**What needs to be done**
Among the lines below, copy exactly those from the one with "Task: Set Your rating to three stars" through the one with "The width and", counting both ends.

BEGIN Records for this task

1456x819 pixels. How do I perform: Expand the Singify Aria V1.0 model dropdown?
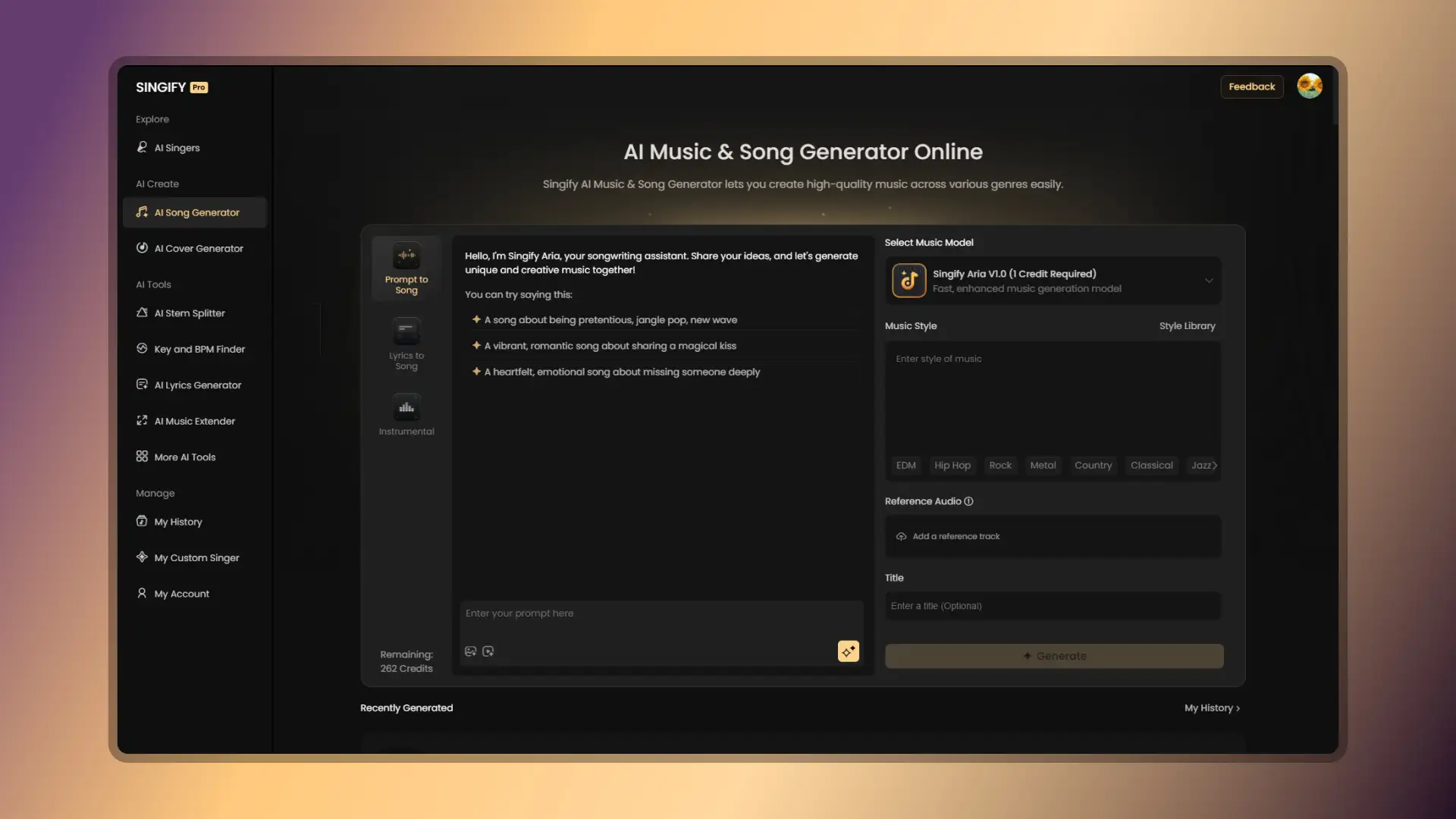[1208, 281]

END Records for this task
BEGIN Records for this task

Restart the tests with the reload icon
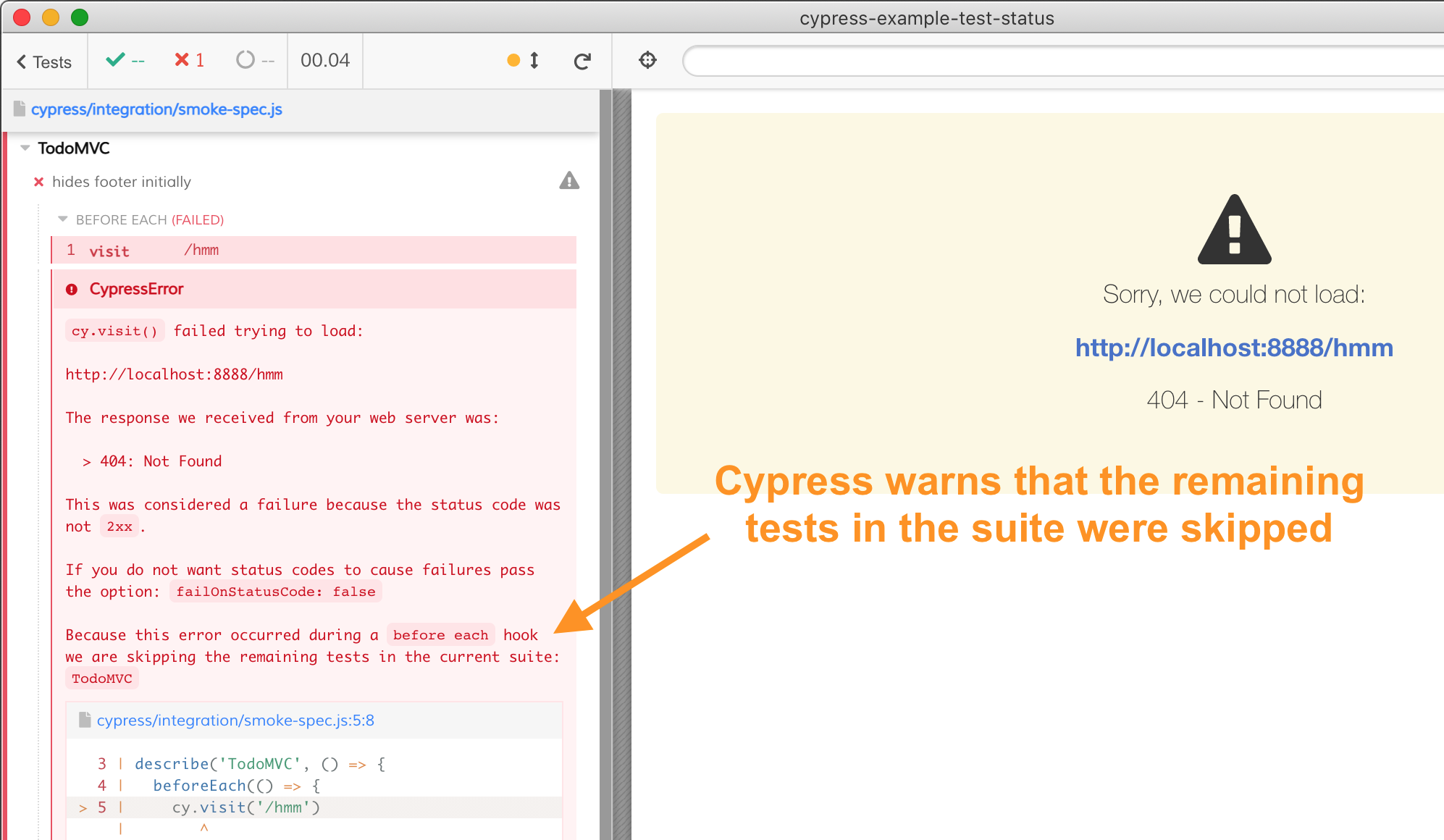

END Records for this task
BEGIN Records for this task

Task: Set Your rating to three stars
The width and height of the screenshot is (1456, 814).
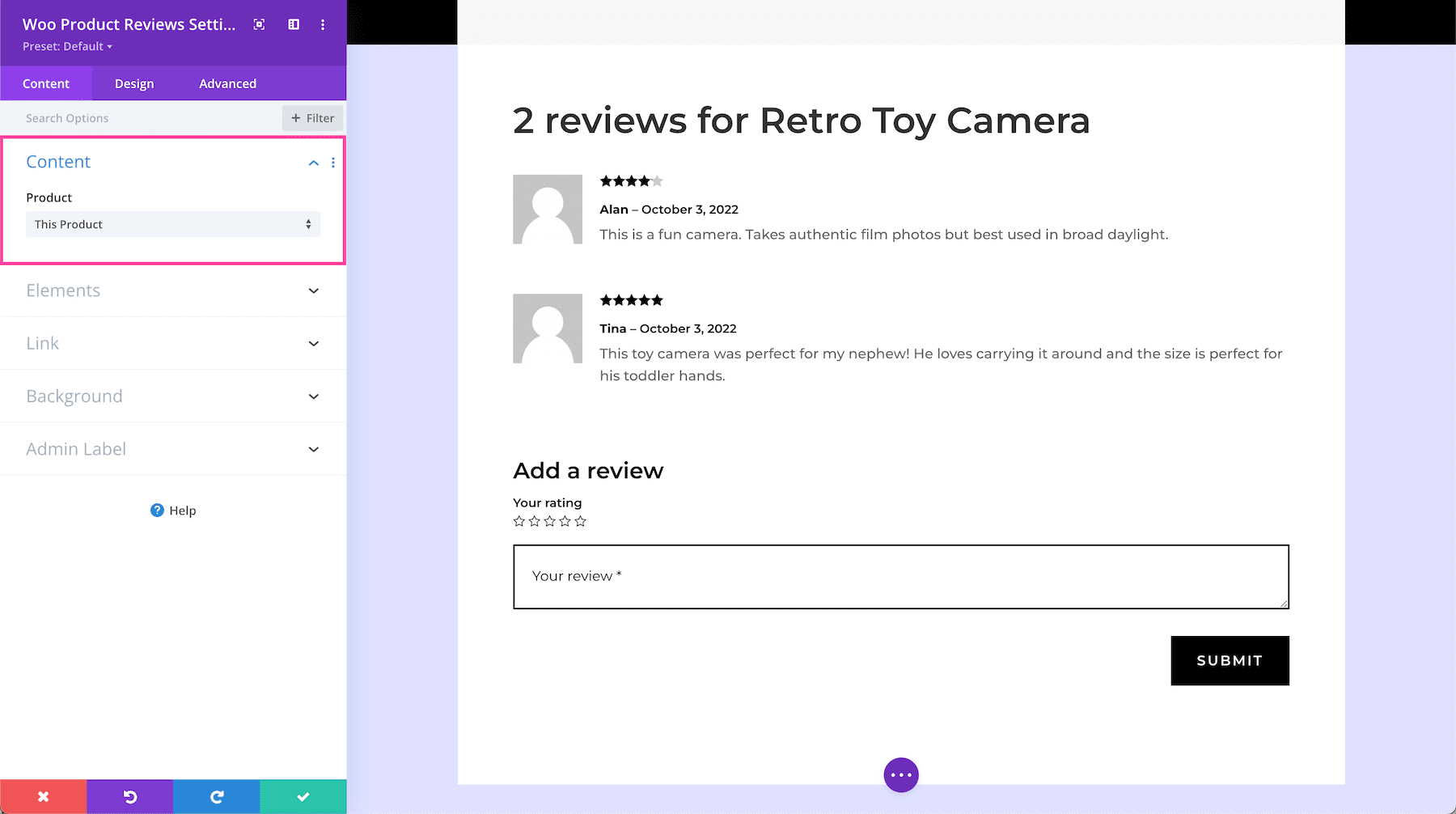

END Records for this task

**Exercise output**
Task: Set Your rating to three stars
The width and height of the screenshot is (1456, 814).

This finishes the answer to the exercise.